BEGIN PROVIDED DATA

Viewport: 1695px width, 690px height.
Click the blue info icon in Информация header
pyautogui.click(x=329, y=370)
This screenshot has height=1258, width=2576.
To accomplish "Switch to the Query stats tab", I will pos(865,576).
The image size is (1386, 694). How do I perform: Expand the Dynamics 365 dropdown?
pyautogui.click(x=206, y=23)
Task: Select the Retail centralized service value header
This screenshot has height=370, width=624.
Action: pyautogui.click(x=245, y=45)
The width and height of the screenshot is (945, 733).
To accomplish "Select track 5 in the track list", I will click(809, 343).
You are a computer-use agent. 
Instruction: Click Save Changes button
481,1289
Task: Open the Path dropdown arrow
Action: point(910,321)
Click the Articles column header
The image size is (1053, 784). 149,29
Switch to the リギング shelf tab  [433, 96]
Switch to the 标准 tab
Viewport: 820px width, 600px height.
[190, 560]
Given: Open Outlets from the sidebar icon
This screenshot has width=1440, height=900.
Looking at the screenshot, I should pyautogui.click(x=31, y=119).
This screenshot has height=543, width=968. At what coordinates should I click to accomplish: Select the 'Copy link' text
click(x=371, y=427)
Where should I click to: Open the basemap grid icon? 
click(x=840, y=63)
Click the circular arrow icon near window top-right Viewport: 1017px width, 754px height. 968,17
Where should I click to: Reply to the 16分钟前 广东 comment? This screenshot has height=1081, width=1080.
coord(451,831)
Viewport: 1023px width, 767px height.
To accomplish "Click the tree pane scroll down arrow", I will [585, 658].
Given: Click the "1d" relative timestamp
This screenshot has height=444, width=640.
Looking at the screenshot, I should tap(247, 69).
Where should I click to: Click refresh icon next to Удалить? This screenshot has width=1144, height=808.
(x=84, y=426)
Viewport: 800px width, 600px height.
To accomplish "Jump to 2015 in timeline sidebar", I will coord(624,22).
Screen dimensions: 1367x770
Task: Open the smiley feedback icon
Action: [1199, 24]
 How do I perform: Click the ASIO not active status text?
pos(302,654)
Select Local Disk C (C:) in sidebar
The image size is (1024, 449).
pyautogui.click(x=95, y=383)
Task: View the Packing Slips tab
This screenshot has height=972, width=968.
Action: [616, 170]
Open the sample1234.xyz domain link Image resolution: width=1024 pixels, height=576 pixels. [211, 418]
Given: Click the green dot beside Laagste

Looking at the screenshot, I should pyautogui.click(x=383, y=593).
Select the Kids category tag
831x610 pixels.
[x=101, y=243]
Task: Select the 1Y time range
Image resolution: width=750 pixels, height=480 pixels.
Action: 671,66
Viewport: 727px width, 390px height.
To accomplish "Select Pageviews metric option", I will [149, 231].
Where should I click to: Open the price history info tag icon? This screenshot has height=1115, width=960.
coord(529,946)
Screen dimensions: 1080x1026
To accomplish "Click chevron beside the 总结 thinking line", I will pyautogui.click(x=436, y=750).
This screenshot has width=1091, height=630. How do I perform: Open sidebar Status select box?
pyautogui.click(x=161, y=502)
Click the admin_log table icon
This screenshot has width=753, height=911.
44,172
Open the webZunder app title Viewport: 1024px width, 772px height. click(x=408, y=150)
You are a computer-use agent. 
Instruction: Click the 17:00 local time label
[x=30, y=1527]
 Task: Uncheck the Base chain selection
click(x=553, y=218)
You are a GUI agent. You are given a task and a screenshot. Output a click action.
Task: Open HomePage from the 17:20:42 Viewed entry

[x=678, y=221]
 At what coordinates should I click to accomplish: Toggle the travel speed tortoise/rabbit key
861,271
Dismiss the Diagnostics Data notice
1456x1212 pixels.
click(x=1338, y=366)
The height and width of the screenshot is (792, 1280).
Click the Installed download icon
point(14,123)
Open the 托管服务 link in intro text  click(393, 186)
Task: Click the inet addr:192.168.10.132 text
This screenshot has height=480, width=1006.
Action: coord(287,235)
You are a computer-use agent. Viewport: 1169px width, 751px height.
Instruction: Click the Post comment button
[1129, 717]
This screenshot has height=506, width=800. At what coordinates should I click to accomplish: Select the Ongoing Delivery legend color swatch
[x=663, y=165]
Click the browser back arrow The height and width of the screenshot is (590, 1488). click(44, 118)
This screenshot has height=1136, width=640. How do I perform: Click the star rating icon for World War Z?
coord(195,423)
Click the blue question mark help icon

END PROVIDED DATA

* **EXERCISE**
Whenever a line holds "agent", it counts; state the total for the records and add nothing.

* **REPLY**
4